Nor is she a feminist. At least not openly. The reason for the fact that
she continues to use her maiden name, Rabinowitz, is because of her
family pedigree. Her father, Rabbi Haim Yehuda Rabinowitz, is the head
of the rabbinical court in Jerusalem. Her eldest brother is the rabbi of
the Western Wall. Another brother is certified as a dayan in rabbinical
courts. Although she doesn't appear before her father, she says that
people come to her because of the family reputation. In her family, she
says, they always analyzed legal cases and various halakhot (religious
laws) at the dinner table. "I would like to be a judge," she says.
"After all, I can't be a dayan."
As far as mesuravot get (women whose husbands refuse to grant them a
religious divorce) are concerned, she identifies completely with the
position of the rabbinical courts and rejects any claim of a humiliating
attitude there toward women in general and towards women refused a get
in particular. In the cases she represented, she says, the dayanim
decided on sanctions against recalcitrant husbands, and would not agree
to blackmail on their part.
Soon she will begin studying for a master's degree in law at the Hebrew
University in Jerusalem. She says that she intends to get her doctorate.

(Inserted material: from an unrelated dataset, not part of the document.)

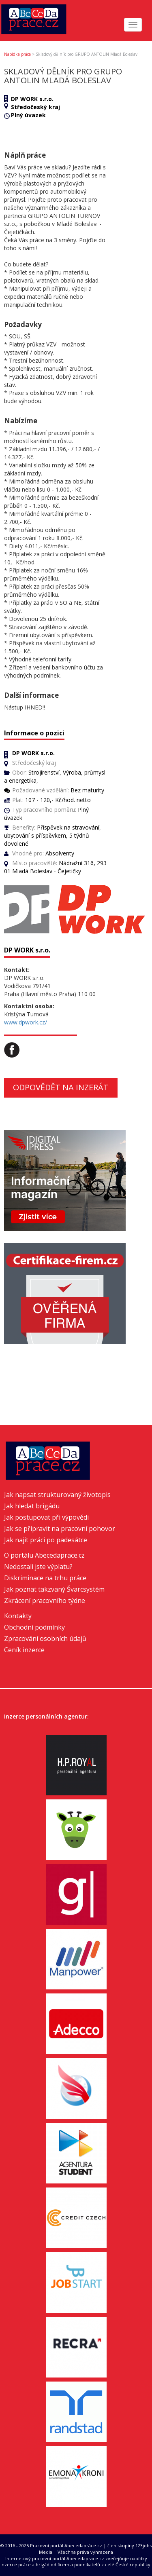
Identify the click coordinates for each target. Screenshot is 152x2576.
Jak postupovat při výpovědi (46, 1517)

"In principle, I want a large family," she says. "but I still have an
entire decade to fulfill that ambition." At the moment, it would be hard
for her, both physically and emotionally, to deal with another child.
Toward evening, two six-year old girls are standing outside the office.
Their hair is neatly pulled back into pony tails and they are dressed
identically: long dark blue skirts and light-colored shirts. How will
they be affected by the presence of a young lawyer in their childhood
landscape? Rabinowitz-Naftalin ponders aloud, wondering if she
constitutes a positive influence. "I think about my female neighbors,"
she says, "how they sit outside and chat. They seem happier than I am.
I'm busy with the chase. More clients. More cases. It's hard for me to
say no. They have no ambitions. Neither shopping nor vacations. Every
day the same clothes." However, she knows that they also yearn for
change. "Once, when I came out in my robe, a neighbor with five little
ones said to me: "I wish I could do what you do."